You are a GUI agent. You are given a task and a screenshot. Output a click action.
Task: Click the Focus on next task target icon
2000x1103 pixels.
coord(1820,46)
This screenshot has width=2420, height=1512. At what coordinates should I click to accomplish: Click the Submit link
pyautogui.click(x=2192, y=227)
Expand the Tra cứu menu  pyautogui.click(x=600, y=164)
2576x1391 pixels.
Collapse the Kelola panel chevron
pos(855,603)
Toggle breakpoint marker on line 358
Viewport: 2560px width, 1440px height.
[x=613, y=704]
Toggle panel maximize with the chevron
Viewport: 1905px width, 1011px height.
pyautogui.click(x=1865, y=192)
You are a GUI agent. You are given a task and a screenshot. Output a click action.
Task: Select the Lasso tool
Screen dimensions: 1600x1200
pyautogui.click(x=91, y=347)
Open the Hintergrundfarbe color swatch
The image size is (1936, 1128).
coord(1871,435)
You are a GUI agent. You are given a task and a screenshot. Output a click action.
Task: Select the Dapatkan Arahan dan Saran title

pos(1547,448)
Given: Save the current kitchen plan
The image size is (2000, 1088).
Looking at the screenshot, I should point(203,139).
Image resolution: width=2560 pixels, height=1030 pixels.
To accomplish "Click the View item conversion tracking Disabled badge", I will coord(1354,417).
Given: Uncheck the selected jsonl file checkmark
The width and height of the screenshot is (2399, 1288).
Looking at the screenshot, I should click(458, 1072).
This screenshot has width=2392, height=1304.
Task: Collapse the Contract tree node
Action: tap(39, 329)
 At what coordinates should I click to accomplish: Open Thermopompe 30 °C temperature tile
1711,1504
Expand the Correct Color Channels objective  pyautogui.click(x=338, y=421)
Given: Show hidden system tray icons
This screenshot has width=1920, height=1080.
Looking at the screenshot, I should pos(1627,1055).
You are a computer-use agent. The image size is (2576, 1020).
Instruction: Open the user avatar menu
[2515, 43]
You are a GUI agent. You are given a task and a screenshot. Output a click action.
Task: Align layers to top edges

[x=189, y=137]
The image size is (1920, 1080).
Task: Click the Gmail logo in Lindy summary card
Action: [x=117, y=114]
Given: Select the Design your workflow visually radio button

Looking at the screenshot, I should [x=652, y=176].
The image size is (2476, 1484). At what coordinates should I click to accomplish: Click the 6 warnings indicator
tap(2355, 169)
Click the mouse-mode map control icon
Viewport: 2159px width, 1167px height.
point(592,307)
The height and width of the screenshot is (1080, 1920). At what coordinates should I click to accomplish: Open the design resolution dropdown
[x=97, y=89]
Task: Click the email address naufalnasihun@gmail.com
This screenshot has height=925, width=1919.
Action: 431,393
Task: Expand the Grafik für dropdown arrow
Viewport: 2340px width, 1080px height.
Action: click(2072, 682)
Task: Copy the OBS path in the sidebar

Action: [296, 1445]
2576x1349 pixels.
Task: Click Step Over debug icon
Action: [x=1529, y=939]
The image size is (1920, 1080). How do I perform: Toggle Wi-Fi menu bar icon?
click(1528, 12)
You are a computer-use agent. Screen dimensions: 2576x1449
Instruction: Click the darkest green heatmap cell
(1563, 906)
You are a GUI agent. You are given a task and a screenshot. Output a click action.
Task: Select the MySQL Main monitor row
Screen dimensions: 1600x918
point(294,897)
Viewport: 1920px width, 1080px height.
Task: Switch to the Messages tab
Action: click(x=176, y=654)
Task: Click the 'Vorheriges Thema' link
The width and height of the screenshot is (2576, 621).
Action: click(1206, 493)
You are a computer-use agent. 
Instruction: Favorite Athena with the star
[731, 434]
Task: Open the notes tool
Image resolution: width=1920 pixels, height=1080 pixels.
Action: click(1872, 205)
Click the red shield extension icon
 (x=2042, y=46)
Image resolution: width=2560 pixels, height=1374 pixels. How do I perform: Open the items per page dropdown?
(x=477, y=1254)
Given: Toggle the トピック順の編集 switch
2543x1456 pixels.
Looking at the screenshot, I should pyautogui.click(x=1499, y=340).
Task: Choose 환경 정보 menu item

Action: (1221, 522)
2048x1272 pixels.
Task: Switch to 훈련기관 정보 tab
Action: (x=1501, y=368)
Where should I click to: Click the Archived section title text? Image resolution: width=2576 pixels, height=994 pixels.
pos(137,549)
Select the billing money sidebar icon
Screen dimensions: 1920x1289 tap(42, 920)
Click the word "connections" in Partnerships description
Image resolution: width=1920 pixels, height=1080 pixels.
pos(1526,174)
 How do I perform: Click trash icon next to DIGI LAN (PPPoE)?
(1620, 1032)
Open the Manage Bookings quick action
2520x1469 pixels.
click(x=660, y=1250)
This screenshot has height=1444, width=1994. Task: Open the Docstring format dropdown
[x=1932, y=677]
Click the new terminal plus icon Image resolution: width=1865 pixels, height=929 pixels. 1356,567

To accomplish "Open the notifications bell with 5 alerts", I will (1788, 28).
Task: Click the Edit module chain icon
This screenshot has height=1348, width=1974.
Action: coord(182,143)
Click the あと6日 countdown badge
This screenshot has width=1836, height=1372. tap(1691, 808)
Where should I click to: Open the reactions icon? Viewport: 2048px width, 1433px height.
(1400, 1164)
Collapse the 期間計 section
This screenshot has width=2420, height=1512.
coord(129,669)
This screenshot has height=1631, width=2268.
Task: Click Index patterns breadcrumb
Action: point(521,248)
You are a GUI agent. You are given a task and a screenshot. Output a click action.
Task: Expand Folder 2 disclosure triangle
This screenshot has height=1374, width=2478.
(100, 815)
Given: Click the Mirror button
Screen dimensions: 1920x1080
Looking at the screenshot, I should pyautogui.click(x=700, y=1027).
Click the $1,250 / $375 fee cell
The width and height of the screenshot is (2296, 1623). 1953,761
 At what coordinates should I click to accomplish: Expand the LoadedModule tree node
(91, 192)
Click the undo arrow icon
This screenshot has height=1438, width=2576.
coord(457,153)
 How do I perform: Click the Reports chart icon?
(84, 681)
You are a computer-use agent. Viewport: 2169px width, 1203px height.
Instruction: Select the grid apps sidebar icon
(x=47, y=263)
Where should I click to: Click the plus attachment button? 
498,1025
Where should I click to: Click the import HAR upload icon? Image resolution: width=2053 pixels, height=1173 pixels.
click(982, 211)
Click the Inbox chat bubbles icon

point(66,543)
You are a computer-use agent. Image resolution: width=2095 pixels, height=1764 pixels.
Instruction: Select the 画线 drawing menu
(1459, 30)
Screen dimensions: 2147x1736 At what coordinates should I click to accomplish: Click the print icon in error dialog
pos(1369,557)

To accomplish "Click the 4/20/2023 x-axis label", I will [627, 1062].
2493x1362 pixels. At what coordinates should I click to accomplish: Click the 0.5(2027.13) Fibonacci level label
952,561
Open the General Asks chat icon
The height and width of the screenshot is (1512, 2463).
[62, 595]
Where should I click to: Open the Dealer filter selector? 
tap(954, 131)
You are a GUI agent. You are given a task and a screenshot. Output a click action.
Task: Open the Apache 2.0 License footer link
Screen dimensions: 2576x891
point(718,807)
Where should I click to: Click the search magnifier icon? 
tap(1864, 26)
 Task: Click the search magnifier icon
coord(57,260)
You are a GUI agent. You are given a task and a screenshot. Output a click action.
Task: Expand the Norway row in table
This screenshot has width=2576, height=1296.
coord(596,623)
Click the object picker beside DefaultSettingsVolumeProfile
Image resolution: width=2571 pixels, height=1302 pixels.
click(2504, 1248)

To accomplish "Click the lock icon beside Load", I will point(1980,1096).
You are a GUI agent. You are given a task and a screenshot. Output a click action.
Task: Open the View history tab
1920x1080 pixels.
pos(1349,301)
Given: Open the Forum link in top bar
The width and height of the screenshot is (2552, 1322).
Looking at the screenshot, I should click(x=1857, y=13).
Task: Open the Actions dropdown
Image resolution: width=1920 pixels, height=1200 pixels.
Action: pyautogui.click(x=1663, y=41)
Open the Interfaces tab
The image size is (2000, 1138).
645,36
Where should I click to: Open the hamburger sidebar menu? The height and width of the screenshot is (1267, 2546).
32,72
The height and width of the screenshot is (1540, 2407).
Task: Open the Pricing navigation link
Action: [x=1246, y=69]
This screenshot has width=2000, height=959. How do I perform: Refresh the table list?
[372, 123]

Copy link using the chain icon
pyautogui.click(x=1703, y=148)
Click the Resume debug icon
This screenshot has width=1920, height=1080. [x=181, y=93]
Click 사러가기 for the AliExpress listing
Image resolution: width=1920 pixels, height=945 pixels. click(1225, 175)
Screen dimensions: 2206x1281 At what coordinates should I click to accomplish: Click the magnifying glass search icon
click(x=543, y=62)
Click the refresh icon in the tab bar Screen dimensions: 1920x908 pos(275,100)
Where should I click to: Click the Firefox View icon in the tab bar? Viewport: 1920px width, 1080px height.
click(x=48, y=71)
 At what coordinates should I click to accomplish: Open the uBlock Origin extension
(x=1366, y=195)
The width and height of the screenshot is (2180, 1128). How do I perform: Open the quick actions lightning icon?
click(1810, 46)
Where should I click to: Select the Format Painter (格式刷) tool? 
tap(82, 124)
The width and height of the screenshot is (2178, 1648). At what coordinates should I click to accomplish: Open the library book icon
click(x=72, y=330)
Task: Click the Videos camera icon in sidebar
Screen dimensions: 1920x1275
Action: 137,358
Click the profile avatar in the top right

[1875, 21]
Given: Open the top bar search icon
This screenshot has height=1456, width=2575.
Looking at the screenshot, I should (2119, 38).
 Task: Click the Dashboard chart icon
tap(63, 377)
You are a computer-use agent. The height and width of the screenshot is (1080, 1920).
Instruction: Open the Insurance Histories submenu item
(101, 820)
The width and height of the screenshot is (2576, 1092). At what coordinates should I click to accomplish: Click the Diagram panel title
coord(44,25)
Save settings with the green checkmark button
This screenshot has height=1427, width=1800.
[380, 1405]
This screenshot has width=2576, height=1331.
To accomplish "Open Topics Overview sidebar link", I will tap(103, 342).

#### PROBLEM TO SOLVE
Extract all lines from the material above that include the word "Save".

#### ANSWER TO THE PROBLEM
Given: Save the current kitchen plan
Save settings with the green checkmark button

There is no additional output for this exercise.